L’intégration de l’OIM au système onusien

  1. L’Assemblée générale de l’ONU a approuvé la future intégration de l’Organisation internationale pour les migrations au système onusien. Peut-être cette intégration pemettra-t-elle quelques progrès dans la cohérence de la gestion des migration sinternationales.
  2. On le sait, la question des migrations internationales est parcourue par de multules tensions. L’une d’entre elles oppose l’universalisation et l’étatisation de leur gestion. Disons schématiquement que si les migrations internationales constituent un phénomène global et relèvent à ce titre de la compétence de plusieurs institutions internationales, elles sont depuis toujours considérées par les États et certaines « opinions publiques » comme relevant de la « souveraineté » de chaque État. Cela explique qu’elles soient dépourvues de tout mécanisme de gestion universel (Voy. notamment: Fargues P., « Rapport général. Les migrations internationales en mal de gouvernance mondiale », in Gherari H., Mehdi R. (dir.), La société internationale face aux défis migratoires, Journées internationales du CERIC – Aix-en-Provence, Paris, Pedone, 2012, pp. 7-19, 7).
  3. En effet, la gestion des migrations au niveau international apparaît particulièrement fragmentée. Elle relève bien sûr de chaque Etat, mais également d’une multitude d’accords interétatiques (souvent bilatéraux), certains spécifiquement dédiés aux questions migratoires d’autres ayant un objet plus large ou connexe qui nécessite d’appréhender certaines questions migratoires. Elles relèvent également d’un grand nombre d’institutions internationales.
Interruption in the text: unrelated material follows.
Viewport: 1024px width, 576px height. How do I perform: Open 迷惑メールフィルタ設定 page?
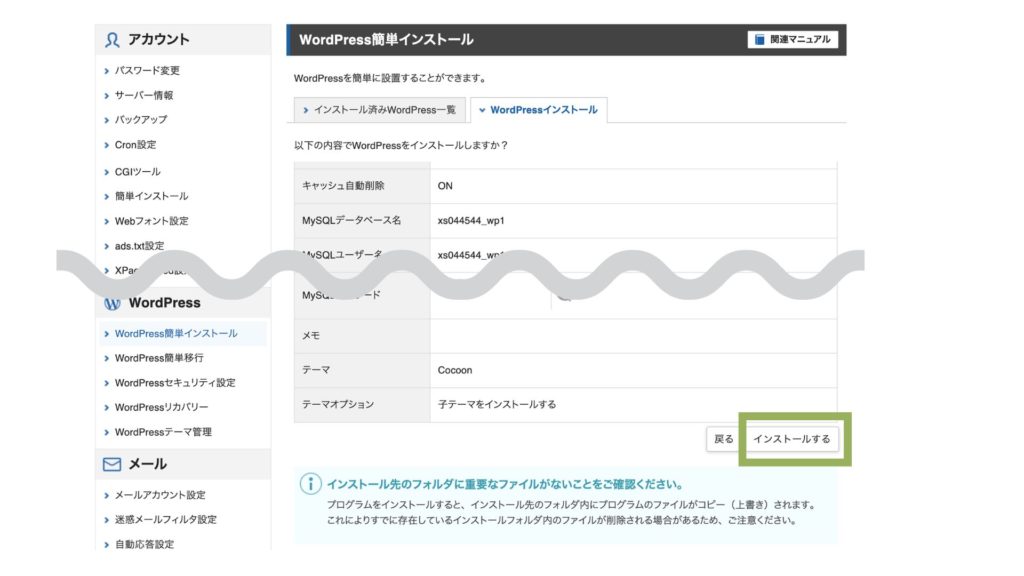(x=165, y=520)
Car, les migrations intéressant un grand nombre de domaines des relations internationales et du droit international, elles sont appréhendées par les différentes institutions compétentes pour agir dans ces domaines comme l’OIT ; l’OCDE ; la BIRD ; l’OIM ; l’UNESCO ; différentes instances compétentes en matière de droits de l’homme ou encore l’ONU et ses organes subsidiaires comme le PNUD, la CNUCED, le HCR, l’UNICEF ou l’ONUDC . Or, ces institutions développent des réglementations, approches et méthodes d’intervention différentes des autres (Voy. Gherari H., Mehdi R., « Avant-propos », in H. Gherari, R. Mehdi dir., La société internationale face aux défis migratoires, Journées internationales du CERIC – Aix-en-Provence, Paris, Pedone, 2012, pp. 5-6, 6), y compris quand elles sont des organes subsidiaires d’une même organisation internationale comme à l’ONU.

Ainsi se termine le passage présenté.